_What the task requires_
Copy the material below word for word, starting from its first line and stopping after the line that contains "pyautogui.click(x=400, y=128)".

▬▬▬▬▬▬▬▬▬▬

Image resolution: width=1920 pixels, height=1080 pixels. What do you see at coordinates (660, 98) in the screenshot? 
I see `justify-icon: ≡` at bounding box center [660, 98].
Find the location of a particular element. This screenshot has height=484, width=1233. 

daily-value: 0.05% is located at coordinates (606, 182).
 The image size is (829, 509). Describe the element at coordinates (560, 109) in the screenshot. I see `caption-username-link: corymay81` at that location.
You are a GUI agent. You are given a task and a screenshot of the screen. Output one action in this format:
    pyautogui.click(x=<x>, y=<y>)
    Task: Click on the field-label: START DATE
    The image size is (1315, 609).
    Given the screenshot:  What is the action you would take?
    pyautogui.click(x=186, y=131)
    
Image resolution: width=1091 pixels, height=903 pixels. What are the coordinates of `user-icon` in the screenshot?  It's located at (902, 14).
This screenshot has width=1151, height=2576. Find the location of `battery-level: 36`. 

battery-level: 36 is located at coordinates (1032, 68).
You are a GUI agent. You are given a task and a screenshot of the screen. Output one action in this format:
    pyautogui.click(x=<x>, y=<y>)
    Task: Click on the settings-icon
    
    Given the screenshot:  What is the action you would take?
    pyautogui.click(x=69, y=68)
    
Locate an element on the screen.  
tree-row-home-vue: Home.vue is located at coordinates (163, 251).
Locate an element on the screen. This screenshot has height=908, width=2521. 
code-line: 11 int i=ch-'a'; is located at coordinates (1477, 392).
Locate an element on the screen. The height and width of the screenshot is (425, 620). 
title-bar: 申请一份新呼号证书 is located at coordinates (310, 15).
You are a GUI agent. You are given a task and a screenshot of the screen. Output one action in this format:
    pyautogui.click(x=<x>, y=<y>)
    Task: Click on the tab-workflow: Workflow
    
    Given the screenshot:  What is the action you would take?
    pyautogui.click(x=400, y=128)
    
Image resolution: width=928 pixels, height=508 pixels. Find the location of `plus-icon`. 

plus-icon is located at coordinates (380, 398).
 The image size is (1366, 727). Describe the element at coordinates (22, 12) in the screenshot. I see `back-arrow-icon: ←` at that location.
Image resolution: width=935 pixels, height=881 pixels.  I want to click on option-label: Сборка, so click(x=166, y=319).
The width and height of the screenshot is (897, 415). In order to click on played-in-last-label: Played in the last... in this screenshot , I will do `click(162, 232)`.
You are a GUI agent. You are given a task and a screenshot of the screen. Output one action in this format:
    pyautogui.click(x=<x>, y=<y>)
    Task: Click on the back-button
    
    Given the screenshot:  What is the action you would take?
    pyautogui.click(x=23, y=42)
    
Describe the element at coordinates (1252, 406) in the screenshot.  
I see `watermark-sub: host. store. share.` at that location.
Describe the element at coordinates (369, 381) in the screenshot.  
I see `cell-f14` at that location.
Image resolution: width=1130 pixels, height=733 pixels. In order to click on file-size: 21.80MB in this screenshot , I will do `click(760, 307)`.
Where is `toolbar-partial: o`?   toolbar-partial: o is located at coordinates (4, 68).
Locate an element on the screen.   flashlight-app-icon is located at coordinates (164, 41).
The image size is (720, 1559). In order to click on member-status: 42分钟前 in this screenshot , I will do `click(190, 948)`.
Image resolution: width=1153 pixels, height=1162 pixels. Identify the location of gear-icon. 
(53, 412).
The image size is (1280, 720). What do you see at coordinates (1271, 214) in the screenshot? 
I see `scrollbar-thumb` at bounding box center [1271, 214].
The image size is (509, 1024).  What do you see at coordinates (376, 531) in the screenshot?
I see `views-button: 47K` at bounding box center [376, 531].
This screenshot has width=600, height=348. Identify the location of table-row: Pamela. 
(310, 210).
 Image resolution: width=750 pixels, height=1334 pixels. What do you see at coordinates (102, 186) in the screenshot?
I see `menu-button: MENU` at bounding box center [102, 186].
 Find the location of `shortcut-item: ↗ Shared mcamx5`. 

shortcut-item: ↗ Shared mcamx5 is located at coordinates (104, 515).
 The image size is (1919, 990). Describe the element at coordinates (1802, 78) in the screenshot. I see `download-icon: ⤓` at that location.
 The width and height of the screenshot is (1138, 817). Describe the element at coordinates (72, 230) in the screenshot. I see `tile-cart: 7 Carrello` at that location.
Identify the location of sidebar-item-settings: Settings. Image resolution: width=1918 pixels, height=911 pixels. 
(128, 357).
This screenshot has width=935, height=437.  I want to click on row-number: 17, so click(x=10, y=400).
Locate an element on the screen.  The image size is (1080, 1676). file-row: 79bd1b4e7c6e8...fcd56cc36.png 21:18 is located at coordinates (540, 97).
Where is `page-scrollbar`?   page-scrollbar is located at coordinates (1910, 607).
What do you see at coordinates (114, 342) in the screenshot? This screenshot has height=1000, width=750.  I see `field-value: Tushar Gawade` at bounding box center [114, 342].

▬▬▬▬▬▬▬▬▬▬

_Your response_
Image resolution: width=1920 pixels, height=1080 pixels. What do you see at coordinates (660, 98) in the screenshot? 
I see `justify-icon: ≡` at bounding box center [660, 98].
Find the location of a particular element. This screenshot has height=484, width=1233. 

daily-value: 0.05% is located at coordinates (606, 182).
 The image size is (829, 509). Describe the element at coordinates (560, 109) in the screenshot. I see `caption-username-link: corymay81` at that location.
You are a GUI agent. You are given a task and a screenshot of the screen. Output one action in this format:
    pyautogui.click(x=<x>, y=<y>)
    Task: Click on the field-label: START DATE
    The image size is (1315, 609).
    Given the screenshot:  What is the action you would take?
    pyautogui.click(x=186, y=131)
    
Image resolution: width=1091 pixels, height=903 pixels. What are the coordinates of `user-icon` in the screenshot?  It's located at (902, 14).
This screenshot has width=1151, height=2576. Find the location of `battery-level: 36`. 

battery-level: 36 is located at coordinates (1032, 68).
You are a GUI agent. You are given a task and a screenshot of the screen. Output one action in this format:
    pyautogui.click(x=<x>, y=<y>)
    Task: Click on the settings-icon
    
    Given the screenshot:  What is the action you would take?
    pyautogui.click(x=69, y=68)
    
Locate an element on the screen.  
tree-row-home-vue: Home.vue is located at coordinates (163, 251).
Locate an element on the screen. This screenshot has height=908, width=2521. 
code-line: 11 int i=ch-'a'; is located at coordinates (1477, 392).
Locate an element on the screen. The height and width of the screenshot is (425, 620). 
title-bar: 申请一份新呼号证书 is located at coordinates (310, 15).
You are a GUI agent. You are given a task and a screenshot of the screen. Output one action in this format:
    pyautogui.click(x=<x>, y=<y>)
    Task: Click on the tab-workflow: Workflow
    
    Given the screenshot:  What is the action you would take?
    pyautogui.click(x=400, y=128)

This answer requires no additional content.